Please let me know if that helps or if you need further assistance.
Hi @jeremy.miller,
Yes the credentials I am seeing are the proxy credentials.
So what I am doing is stopping the tentacle then starting wireshark to record and then I start the tentacle again and it captures the traffic communications.
It connects to one of our Octopus nodes through port 10943 and then in the Proxy-Authorization section the proxy credentials are displsyed.
I have followed the tutorial (http://etutorials.org/Server+Administration/Squid.+The+definitive+guide/Chapter+12.+Authentication+Helpers/12.3+HTTP+Digest+Authentication/).
I have my proxy between the communication of Octopus Deploy and the Octopus Tentacle.When they communicate I am testing the connection with Wireshark to see if the proxy credentials are displayed in clear text. I was using the basic authentication whish does display the credentials in plain text.
Now I am trying to implement Digest Authentication but still the proxy credentials are displaying in plain text and not encrypted.In my squid.conf I have added the below lines:
auth_param digest program /usr/lib64/squid/digest_ldap_auth - we are using ldap user to connect
auth_param digest children 8 auth_param digest realm Access to Squid auth_param digest nonce_garbage_interval 10 minutes auth_param digest nonce_max_duration 45 minutes auth_param digest nonce_max_count 100 auth_param digest nonce_strictness on
I restart squid after I made the changes but still not encrypting the proxy credentials. Is there something else I need to do that I have missed?
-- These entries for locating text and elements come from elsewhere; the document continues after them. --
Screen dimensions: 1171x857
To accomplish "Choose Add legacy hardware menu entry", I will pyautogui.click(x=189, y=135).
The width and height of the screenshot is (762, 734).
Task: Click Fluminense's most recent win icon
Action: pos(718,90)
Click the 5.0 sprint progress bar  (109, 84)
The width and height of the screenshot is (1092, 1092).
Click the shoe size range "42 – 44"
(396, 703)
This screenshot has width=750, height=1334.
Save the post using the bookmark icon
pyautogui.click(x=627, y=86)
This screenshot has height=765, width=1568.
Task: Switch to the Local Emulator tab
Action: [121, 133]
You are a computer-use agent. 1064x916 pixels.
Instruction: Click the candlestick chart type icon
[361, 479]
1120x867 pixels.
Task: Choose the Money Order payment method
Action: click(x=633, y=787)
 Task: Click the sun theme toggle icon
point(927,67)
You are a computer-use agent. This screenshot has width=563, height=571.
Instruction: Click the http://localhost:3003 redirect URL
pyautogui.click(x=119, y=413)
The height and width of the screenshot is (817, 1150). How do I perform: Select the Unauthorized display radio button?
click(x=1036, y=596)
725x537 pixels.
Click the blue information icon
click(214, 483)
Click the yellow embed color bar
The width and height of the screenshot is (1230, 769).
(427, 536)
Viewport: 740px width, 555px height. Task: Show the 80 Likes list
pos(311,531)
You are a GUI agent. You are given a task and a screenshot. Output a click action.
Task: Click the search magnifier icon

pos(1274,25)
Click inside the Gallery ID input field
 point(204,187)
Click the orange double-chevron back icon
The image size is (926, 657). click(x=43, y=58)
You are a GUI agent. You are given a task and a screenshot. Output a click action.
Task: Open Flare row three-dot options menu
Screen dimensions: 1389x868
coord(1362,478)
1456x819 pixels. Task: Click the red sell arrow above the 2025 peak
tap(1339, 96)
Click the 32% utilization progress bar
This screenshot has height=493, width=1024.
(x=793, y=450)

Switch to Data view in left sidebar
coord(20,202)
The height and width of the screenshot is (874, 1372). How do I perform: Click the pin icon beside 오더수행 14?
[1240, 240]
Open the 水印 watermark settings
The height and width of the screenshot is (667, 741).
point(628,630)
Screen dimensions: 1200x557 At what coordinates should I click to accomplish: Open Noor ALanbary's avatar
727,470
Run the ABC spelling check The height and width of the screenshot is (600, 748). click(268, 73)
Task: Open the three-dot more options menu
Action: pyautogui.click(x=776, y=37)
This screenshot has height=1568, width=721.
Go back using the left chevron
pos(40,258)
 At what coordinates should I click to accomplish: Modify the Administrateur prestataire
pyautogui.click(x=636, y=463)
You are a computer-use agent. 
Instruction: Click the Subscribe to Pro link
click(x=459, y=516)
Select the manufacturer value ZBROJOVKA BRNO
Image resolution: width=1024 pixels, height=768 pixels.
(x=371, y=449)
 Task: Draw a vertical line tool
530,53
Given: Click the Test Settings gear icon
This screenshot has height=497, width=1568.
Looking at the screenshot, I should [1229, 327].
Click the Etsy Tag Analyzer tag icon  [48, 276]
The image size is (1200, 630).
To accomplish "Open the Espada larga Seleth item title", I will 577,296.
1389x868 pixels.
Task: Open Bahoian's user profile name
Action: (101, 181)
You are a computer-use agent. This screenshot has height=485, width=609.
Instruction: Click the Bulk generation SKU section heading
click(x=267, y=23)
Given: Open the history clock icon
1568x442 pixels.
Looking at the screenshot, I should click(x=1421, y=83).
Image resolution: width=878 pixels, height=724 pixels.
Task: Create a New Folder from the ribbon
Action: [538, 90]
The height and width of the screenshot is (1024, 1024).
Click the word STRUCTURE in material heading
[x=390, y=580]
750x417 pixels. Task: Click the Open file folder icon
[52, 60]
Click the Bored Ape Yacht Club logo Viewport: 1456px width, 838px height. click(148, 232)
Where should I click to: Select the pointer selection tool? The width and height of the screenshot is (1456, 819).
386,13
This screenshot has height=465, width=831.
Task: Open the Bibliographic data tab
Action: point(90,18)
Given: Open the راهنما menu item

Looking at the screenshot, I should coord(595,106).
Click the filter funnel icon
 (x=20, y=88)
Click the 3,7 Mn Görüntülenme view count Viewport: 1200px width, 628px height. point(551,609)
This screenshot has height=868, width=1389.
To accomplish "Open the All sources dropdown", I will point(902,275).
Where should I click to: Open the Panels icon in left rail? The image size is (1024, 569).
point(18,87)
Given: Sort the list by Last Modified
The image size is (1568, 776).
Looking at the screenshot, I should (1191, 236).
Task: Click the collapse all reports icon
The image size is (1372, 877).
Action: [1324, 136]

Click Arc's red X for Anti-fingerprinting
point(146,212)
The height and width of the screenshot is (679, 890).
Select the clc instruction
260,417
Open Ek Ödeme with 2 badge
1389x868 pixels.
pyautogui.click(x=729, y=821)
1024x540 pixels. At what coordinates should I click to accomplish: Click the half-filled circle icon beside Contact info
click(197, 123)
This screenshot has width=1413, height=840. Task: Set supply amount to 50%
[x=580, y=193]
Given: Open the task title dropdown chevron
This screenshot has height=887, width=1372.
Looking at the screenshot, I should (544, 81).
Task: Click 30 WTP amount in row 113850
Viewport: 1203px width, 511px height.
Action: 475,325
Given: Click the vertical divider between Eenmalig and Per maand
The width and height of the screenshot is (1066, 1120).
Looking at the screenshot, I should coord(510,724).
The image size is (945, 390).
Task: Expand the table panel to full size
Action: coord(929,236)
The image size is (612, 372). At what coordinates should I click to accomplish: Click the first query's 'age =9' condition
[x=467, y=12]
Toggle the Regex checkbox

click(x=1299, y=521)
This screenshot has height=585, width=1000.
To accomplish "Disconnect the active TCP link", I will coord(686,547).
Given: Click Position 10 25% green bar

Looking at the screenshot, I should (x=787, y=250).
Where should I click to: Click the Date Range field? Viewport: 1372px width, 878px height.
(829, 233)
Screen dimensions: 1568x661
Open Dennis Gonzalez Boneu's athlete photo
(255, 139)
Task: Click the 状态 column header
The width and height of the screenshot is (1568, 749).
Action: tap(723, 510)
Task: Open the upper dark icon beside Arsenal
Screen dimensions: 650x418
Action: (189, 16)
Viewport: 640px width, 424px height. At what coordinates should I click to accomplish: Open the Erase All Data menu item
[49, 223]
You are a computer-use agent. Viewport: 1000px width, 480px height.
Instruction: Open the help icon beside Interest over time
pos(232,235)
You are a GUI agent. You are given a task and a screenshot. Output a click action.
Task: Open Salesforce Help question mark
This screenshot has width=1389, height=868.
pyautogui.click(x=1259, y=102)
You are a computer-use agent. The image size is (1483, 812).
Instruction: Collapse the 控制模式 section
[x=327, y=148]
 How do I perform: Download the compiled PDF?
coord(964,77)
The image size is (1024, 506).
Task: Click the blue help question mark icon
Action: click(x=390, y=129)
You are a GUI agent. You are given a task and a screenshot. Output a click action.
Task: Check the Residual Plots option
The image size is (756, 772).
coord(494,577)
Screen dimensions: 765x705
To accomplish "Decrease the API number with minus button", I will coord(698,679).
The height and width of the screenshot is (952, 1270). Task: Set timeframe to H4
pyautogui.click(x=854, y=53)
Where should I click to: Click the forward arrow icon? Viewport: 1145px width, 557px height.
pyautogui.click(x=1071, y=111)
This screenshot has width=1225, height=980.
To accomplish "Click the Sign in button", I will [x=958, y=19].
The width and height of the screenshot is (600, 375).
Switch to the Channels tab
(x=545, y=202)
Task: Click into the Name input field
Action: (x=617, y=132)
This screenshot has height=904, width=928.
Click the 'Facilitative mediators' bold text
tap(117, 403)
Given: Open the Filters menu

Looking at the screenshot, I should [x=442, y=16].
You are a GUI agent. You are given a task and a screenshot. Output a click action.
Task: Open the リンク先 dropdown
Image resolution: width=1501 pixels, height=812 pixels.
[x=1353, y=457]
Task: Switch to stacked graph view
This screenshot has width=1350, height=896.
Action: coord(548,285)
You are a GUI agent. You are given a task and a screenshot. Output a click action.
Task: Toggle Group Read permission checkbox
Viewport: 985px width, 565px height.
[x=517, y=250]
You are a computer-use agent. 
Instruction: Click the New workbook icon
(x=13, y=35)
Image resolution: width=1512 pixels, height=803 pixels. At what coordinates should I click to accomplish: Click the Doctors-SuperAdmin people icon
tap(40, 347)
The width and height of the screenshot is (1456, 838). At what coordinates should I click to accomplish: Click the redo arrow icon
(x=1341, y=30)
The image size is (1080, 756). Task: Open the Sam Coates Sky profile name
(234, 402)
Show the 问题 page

I didnt do anything with the12.3.1 password section.
Squid is a bit out of my wheelhouse. I can go grab some colleagues and see who can help here. In the meantime, is there any reason you can’t white list the tentacle IP address on your Squid, so that there are no credentials necessary?
I’ve discussed this with a colleague of mine and I think there’s no way to avoid the plain text credentials over HTTP, but I am going to check with a colleague who works in Australia to be sure. I think we may have to inevitably go the white-list route.
I will keep you updated.
Please let me know if you have any questions in the meantime.
I heard back. Bolstering authentication with proxies is something we’d like to do in the future but it currently isn’t on our roadmap. In the meantime, it looks like white listing the ip address of the tentacle for squid is your best path forward.
I’m sorry I don’t have better news for you.
Please let me know if you have any other questions or concerns and I hope you have a great rest of your week.